Weight loss in the U.S. – An analysis of NHANES data with tidyverse

[This article was first published on R Programming – DataScience+, and kindly contributed to R-bloggers]. (You can report issue about the content on this page here)
Want to share your content on R-bloggers? click here if you have a blog, or here if you don't.

Based on a paper published in JAMA last year, the weight gain is increasing among US adults while there is no difference in the percentage of people that were trying to lose weight.

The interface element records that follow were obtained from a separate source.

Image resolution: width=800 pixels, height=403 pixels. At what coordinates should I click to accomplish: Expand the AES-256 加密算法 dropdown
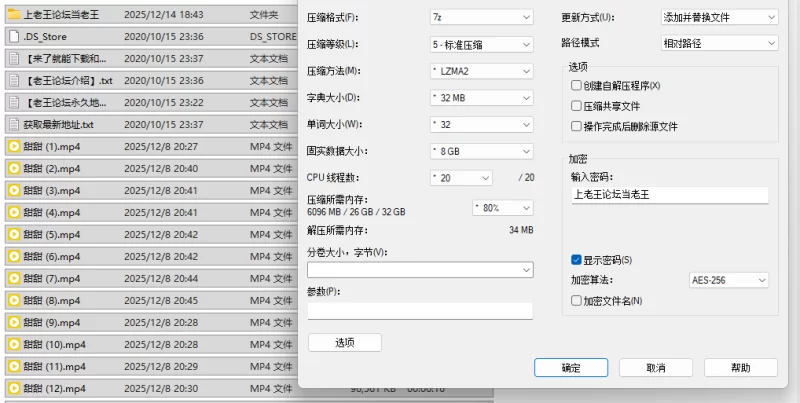pos(729,281)
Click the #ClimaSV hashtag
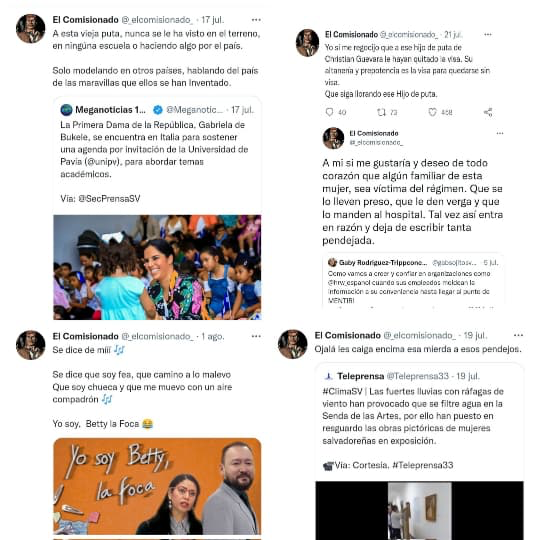 (342, 392)
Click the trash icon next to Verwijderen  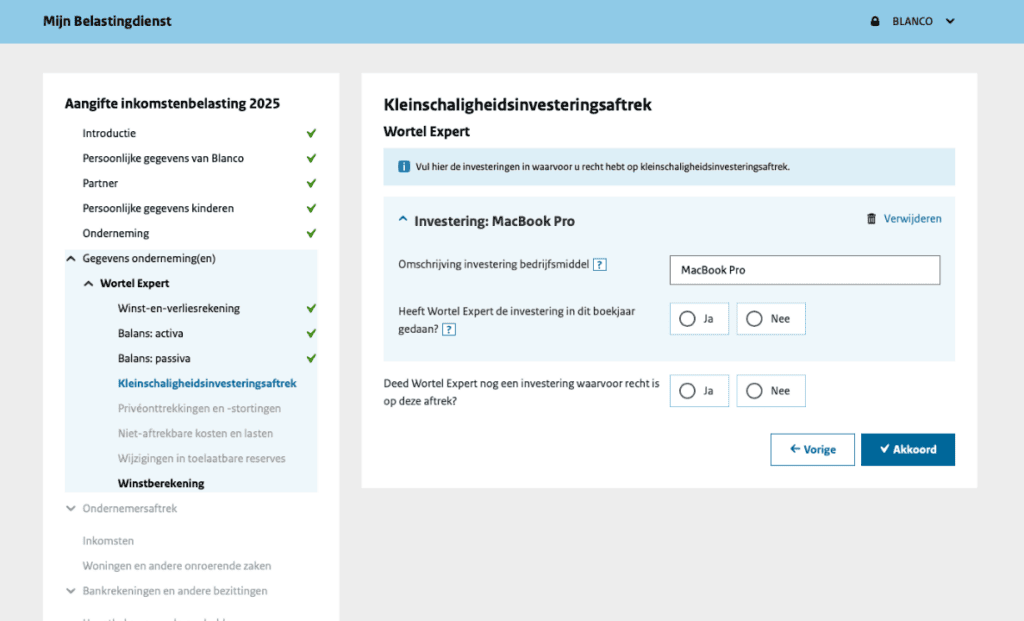tap(871, 219)

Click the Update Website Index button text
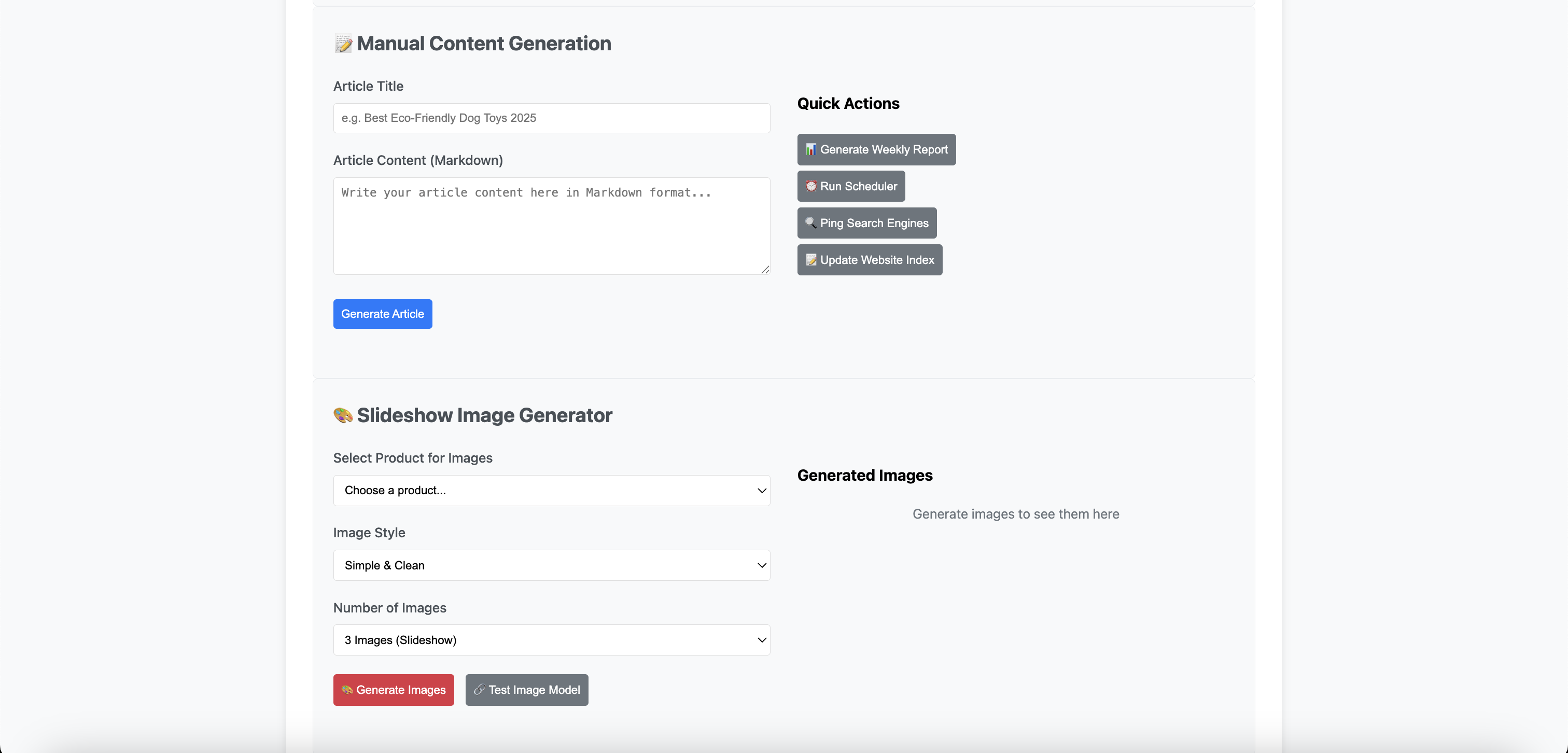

The authors used the data from the National Health and Nutrition Examination Survey NHANES from 1988 to 2014 and calculated the proportion of people tried to lose weight during the past 12 months.

Logistic regression analysis was used to estimate the odds of trying to lose weight for different periods from 1988 to 2014. I would like to reproduce these findings with R, given that NHANES data is publically available.

Libraries and Datasets

Load libraries

library(tidyverse)
library(RNHANES)
library(weights)
library(ggsci)
library(ggthemes)

The authors utilized the data from 1988 to 2014, but since the RNHANES package enables the data starting from 1999, I will include data from 1999 to 2014. Therefore, I cannot fully reproduce the results of the paper publish at JAMA.

Load the data using nhanes_load_data function from RNHANES package.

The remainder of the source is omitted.